Shavasana-or-corpse-pose

Guided Relaxation in Corpse Pose

Make sure that you are comfortable on your back and that your head, neck and shoulders are comfortable and relaxed and that you are in a warm place with no draught.

Now close your eyes. Your arms are at your side with the palms turned slightly up and your feet slightly parted.

Practise the full yoga abdominal breath, slowing down the rate of your breathing, which is about five heartbeats to each inhalation and five to each exhalation. This will help you relax further. Slowing down the heart and rythm of the whole body, you pacify the nervous system.

Try to detach your mind and send it as far away as you can from your normal life and surroundings, leaving behind all your worries, work and responsibilities, and enter your own special quiet space.

Try to think that nothing matters, that you have completely let go, that your body is grwoing heavier and heavier, that your limbs are leaden.

Then, when you are ready, take your attention down to your toes, wriggle them becoming aware of your toes and then the soles of your feet and relax them. Now, slowly curl your toes up as far as you can, feel the tension in your foot.  Hold it. Now, slowly, slowly let go. Feel the relaxation flowing into your toes and just feel this, flowing.

Now your calves. Tense your calves as hard as you can. Tense them and hold it for a few moments. Now, gradually relax the calves, just relax them, relax them and feel the difference. Move slowly to the knees and feel them relaxing. Now the thighs. Stretch your thighs out in front of you as far as you can. Stretch them and feel the muscles tense. Now, gradually relax the thighs. Feel warmth flowing into your thighs.

Now your abdomen. Tense the abdominal muscles as hard as youcan. Now, tense them even further. Hold the tension. Concentrate your mind on the tension and then gradually relax the abdomen. Relax it even more.

Now, the chest. Tighten the chest muscles. Press them together as hard as you can and hold for a few moments. Now gradually relax the chest muscles. Relax them, feel them relaxing, a little further and a little further.

Feel this relaxation spreading through your whole body. Through your arms, head, face, tongue, jaw, newck, chest, abdomen, thighs, calves.

Now the neck. Tense the neck. Feel the neck tensing, bulging. Tense it further and hold for a few moments and then gradually begin to relax the neck. Fell the release.

Now tense your jaw. Tense it as much as you can and hold it for a few moments. Gradually relax the jaw and feel the difference. Feel the warmth spreading.

Now the tongue. Push your tongue as hard as you can against your teeth. Gradually relax it. Feel the difference.

Scrunch the nose and tense the nose, holding it crinkles for a few moments and then relaxing it. Release and let go. Feel the relaxation spreading, flowing through your whole body.

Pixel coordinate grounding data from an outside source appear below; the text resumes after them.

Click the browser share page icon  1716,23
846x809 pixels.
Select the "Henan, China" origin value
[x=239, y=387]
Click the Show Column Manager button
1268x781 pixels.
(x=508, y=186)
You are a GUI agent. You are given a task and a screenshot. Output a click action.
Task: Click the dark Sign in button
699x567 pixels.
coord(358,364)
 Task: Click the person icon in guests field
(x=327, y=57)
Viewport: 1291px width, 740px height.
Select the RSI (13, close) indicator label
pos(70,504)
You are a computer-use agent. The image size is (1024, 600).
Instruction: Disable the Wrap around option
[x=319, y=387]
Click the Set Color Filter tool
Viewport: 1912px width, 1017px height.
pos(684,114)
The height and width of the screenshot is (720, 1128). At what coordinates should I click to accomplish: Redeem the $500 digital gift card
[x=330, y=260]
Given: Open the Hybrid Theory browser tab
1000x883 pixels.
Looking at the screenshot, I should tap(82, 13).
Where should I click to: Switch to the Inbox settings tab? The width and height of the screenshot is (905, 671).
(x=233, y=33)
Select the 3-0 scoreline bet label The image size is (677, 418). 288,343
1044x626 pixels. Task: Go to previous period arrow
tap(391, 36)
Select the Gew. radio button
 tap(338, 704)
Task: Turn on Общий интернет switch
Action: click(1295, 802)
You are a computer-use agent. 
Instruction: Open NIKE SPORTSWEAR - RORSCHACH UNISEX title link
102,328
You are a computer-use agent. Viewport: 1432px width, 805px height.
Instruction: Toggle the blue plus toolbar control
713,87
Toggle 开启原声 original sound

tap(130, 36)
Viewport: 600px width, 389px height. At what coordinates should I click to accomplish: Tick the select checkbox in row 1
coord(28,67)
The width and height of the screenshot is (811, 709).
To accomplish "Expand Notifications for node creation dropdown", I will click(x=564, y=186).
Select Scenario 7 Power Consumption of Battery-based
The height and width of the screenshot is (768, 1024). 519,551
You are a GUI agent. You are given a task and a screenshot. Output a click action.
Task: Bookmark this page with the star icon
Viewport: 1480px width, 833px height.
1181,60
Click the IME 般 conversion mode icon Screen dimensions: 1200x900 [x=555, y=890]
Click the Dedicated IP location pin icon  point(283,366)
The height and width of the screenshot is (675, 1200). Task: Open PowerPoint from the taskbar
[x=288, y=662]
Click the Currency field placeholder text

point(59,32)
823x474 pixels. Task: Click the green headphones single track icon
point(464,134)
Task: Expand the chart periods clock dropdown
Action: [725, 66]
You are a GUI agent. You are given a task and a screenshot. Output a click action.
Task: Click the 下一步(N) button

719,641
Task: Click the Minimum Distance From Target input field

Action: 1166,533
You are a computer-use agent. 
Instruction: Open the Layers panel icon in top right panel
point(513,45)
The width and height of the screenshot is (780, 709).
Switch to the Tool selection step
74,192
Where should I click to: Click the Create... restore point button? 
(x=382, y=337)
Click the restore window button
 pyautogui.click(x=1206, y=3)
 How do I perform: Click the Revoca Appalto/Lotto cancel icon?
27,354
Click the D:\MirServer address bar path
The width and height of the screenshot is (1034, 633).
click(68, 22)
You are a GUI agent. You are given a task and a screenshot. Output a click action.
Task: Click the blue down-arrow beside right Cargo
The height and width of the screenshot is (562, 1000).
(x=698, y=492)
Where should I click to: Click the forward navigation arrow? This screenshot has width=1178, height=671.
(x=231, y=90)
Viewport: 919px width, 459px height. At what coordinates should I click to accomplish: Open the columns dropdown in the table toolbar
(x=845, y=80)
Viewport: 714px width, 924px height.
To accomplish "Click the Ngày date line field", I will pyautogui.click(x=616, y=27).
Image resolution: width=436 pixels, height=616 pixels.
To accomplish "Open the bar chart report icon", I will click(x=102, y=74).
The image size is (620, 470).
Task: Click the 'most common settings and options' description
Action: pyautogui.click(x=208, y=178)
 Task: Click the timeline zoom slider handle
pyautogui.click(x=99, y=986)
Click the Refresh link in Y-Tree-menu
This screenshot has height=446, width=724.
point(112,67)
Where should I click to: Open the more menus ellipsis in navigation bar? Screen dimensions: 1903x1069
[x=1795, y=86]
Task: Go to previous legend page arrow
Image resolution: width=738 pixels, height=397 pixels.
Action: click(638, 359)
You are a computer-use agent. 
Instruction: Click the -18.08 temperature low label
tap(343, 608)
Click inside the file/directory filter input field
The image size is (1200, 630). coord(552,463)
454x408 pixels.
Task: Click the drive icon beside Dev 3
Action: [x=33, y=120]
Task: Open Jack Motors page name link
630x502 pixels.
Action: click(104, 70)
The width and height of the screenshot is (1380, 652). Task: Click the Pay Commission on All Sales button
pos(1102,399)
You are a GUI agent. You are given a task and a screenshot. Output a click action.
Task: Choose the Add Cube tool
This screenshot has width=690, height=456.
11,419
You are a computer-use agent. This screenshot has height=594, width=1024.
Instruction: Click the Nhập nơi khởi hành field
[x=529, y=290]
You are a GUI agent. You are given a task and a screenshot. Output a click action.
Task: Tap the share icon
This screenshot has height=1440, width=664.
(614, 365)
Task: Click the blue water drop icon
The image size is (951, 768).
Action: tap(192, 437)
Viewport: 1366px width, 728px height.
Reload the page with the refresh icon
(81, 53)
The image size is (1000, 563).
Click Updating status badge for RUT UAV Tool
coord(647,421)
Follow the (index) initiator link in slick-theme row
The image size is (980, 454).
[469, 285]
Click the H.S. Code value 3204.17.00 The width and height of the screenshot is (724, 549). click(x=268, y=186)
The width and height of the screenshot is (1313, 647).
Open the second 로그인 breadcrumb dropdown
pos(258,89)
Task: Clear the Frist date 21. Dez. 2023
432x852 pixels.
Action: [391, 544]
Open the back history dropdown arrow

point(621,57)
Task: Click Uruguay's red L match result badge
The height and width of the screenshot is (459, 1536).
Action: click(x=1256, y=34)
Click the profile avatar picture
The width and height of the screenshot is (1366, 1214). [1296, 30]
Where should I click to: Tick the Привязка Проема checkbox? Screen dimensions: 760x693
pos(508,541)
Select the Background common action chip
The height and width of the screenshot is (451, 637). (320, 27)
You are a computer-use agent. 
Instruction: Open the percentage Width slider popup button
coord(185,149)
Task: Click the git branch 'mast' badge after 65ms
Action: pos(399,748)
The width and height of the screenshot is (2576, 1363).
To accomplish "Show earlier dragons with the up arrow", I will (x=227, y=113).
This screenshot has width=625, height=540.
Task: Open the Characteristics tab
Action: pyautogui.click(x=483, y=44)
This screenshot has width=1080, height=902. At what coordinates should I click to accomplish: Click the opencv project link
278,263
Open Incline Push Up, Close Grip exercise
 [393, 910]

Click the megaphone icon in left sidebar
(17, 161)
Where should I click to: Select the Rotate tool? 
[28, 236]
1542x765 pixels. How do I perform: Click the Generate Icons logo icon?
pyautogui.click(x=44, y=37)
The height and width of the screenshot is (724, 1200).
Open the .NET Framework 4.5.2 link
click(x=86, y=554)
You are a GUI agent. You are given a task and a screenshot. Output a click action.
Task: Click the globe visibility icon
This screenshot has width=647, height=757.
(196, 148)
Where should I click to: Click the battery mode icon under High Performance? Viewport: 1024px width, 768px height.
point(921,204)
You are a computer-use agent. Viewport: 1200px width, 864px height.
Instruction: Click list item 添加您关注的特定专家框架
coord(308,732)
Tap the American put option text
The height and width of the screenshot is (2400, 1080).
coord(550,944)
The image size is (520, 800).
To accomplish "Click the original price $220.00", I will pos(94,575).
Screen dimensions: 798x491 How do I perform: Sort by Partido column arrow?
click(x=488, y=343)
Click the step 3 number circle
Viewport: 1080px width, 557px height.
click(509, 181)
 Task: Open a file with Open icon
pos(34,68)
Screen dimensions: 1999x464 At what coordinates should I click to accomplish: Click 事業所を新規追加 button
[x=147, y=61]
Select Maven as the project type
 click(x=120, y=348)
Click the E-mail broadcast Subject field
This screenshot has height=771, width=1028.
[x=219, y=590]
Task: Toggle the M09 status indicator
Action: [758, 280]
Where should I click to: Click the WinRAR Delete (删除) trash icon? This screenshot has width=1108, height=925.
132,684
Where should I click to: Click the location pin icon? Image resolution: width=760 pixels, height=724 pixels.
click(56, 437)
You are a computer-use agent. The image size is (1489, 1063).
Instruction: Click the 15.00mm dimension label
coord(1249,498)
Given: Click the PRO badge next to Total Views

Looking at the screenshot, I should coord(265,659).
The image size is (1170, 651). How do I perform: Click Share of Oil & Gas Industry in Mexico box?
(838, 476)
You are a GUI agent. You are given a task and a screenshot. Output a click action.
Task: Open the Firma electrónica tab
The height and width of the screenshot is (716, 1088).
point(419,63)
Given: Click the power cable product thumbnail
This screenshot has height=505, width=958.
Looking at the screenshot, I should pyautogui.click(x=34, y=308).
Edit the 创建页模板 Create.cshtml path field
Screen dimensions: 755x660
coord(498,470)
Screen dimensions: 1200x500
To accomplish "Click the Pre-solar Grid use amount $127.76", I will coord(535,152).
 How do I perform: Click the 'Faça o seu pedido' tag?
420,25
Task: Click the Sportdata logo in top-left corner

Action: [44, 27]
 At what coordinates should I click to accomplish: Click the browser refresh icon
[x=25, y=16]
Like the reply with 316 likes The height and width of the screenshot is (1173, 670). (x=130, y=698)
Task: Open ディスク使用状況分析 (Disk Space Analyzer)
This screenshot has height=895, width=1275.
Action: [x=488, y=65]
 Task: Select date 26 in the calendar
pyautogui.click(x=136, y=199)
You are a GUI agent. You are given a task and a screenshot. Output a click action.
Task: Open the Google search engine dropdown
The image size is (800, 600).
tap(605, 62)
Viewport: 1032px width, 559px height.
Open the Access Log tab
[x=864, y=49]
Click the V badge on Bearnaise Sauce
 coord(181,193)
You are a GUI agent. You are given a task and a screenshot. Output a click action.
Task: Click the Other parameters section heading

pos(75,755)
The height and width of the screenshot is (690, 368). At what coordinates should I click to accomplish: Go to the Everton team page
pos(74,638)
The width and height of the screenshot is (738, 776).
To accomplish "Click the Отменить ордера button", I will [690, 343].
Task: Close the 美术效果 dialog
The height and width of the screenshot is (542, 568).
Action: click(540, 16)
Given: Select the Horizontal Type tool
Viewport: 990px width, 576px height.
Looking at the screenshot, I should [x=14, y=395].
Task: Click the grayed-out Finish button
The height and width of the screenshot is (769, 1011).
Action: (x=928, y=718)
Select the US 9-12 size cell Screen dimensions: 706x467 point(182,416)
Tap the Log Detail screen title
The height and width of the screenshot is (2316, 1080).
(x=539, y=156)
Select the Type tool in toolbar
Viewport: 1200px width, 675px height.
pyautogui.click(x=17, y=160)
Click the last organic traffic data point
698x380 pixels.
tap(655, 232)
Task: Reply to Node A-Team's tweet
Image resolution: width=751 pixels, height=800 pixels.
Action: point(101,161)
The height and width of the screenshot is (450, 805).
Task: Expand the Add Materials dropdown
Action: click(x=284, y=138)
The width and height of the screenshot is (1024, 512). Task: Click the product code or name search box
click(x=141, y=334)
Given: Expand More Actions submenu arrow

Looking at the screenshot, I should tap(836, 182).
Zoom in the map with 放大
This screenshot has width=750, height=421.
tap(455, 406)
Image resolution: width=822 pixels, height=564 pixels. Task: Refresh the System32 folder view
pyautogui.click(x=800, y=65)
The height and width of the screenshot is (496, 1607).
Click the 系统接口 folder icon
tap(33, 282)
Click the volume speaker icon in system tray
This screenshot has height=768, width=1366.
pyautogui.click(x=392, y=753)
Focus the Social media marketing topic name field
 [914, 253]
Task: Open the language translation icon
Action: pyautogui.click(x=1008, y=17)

Now your eyes. Shut your eyes as tight as you can. Tense them and when you have reached your peak, let go, relax them and feel your eyes sink into the head.

Gently lift the eyebrows and drop them, feeling the forehead relax. Fell your face relax and your cheeks relax, letting go as if the skin was melting off your body.

Now become aware of your whole body. Scan the body, relaxing again through each part in turn – feet, calves, thighs, pelvis, buttocks, abdomen, arms, chest, back, neck, face and feel the free flow of energy through the body. The body is relaxed, open and whole.

Now, gently coming out the asana, gently massage your fingertips with your thumbs, move your head from side to side. Stretch your arms above your head, taking in a deep breath. Bend your knees towards your chest and gently rock from side to side, rolling onto your right side and coming back slowly to a sitting postion.